The church wardens were given the go-ahead to command the constables to seize goods to the value of £4 (maximum) and rents to the value of £4 a year, for the maintenance of Ann.
*near Calthwaite
An abandoned mother
1737.
Appleby Midsummer Sessions.
Mary Walker, spinster, of Temple Sowerby, applied for parish relief. She’d borne a ‘bastard child’ (John) by Richard Fallowfield, ‘now deceased’ and was unable to maintain herself and the child.
With Richard dead, the parish granted her one shilling a week.
However, by 1742, the parish had decided one shilling a week was too much, and reduced it to 8d (eight pence) a week.
In fairness, Richard Fallowfield had left £20 in his will, in trust, for the upbringing and education of the boy. It was his brother Henry Fallowfield, the main beneficiary and executor of the will, who’d either not been paying out; that, or perhaps the the trust was paying out, just not enough.

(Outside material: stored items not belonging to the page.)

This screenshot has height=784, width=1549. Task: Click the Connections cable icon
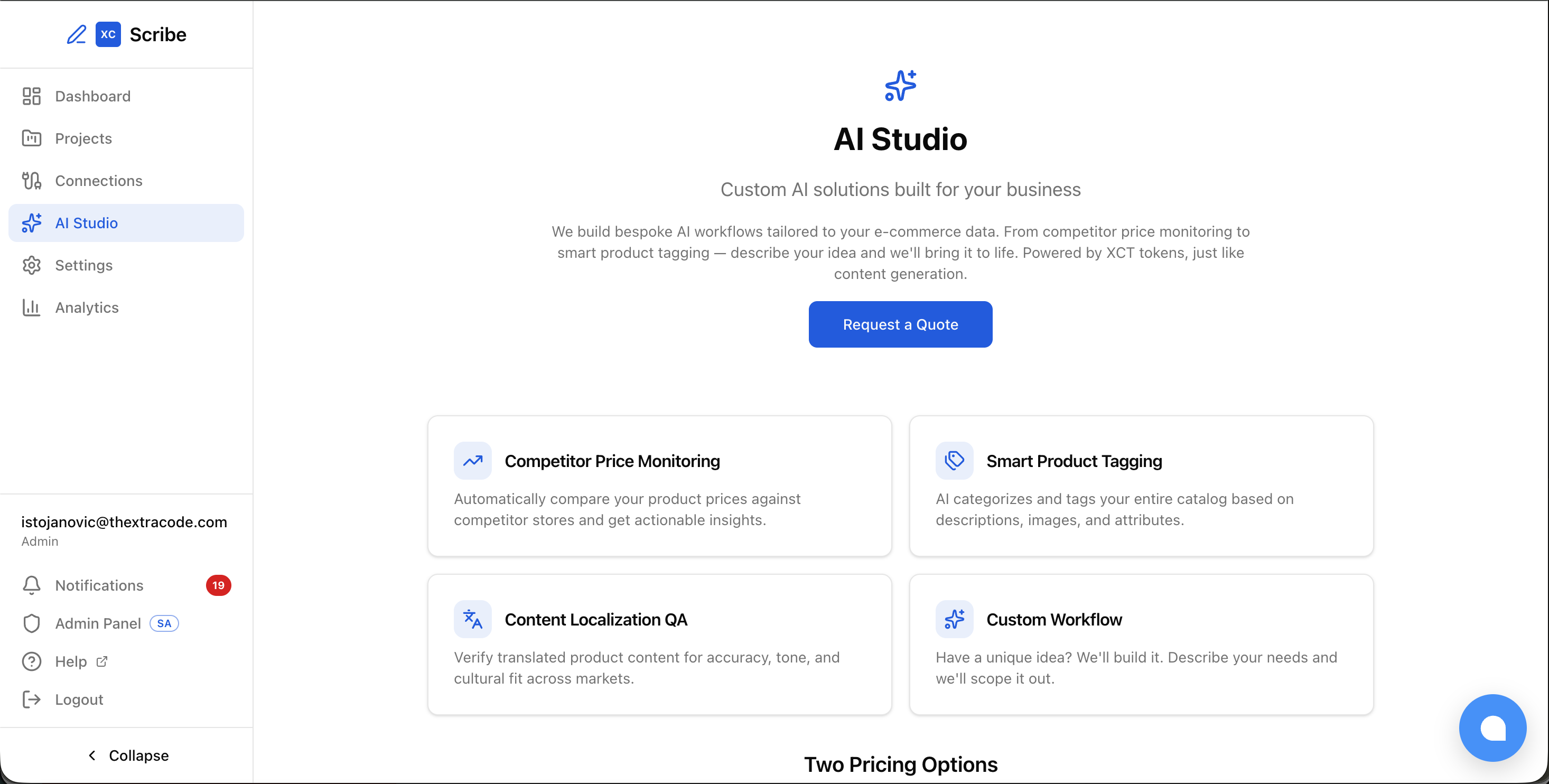click(31, 180)
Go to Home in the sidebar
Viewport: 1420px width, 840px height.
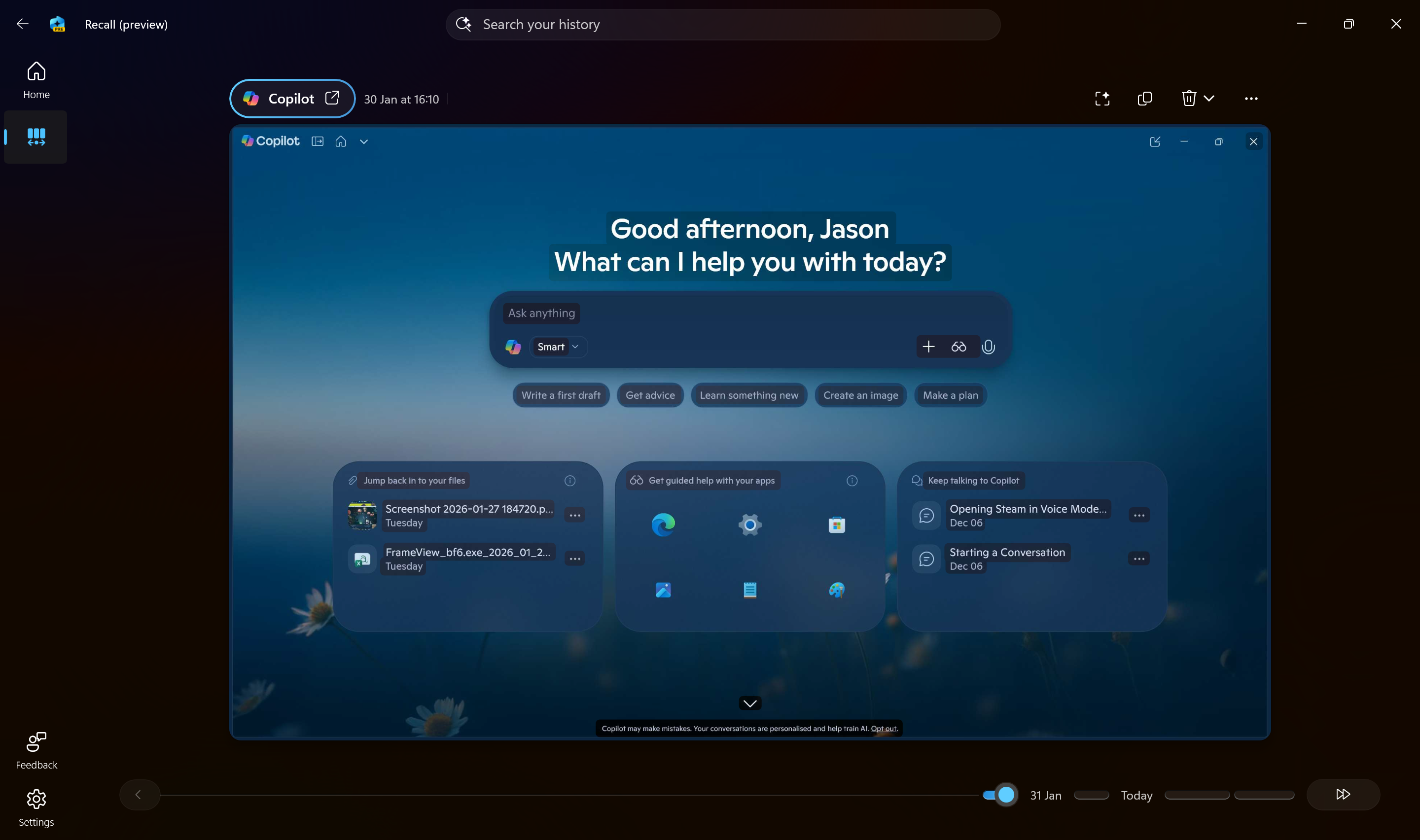point(36,80)
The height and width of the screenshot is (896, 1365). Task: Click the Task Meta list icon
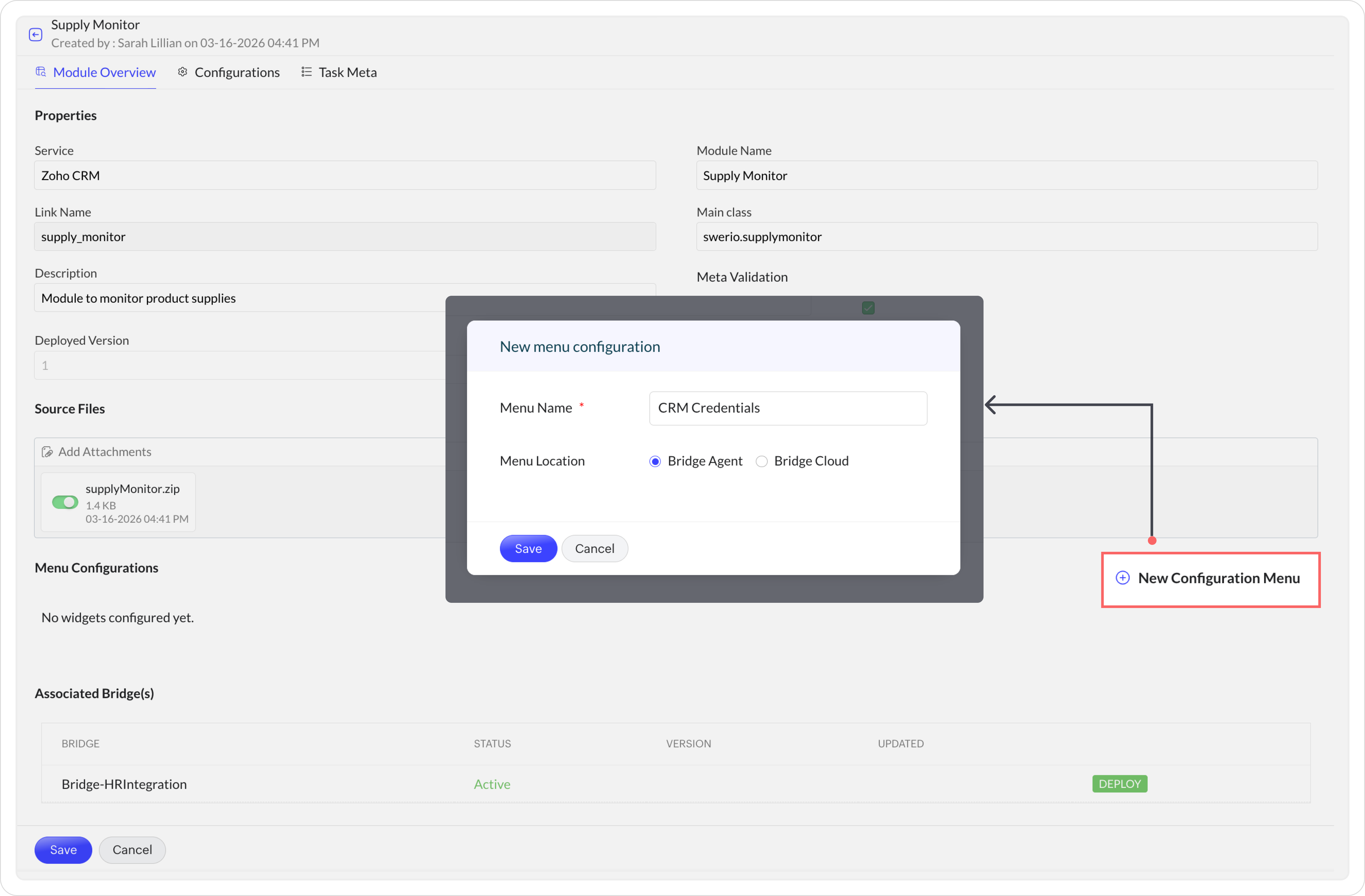(306, 72)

In 1742, the parish left it to Henry to increase the allowance to secure young John’s education – if nothing else.
A sailor returned
Fast-forward to 1910, and Bowness-on-Solway parish was asked to accept chargeability of a man named Heskett, who was in Liverpool and was said to have travelled all over the world.
Bowness accepted responsibility.
1861 has a Mary Ann Heskett, widow, landed proprietor, born West Indies, with a son Joseph Heskett, 18, at Bowness.

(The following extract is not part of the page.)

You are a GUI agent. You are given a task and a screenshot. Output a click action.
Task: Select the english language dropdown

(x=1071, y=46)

Mary Ann was already a widow in 1851, aged 44 with three children (Ann Rhoda 14, James 11, Joseph 8). All living with Joseph Askew, 85, with Mary his housekeeper.
Dad was John Heskett – 55 in 1841 and an agricultural labourer. Perhaps he’d been a sailor and settled down as a married man – a guess, as to how he married a woman from Grenada.
James for sure went to sea as a merchant seaman (mate). Which makes him a candidate for ‘travelled the world’
However, a Joseph Heskett, 64, shows up in the London Poor Law Hospital (Greenwich) discharge pages of 1908. He’d been a patient in the workhouse infirmary.
- The photo is of a lane leading away from Temple Sowerby.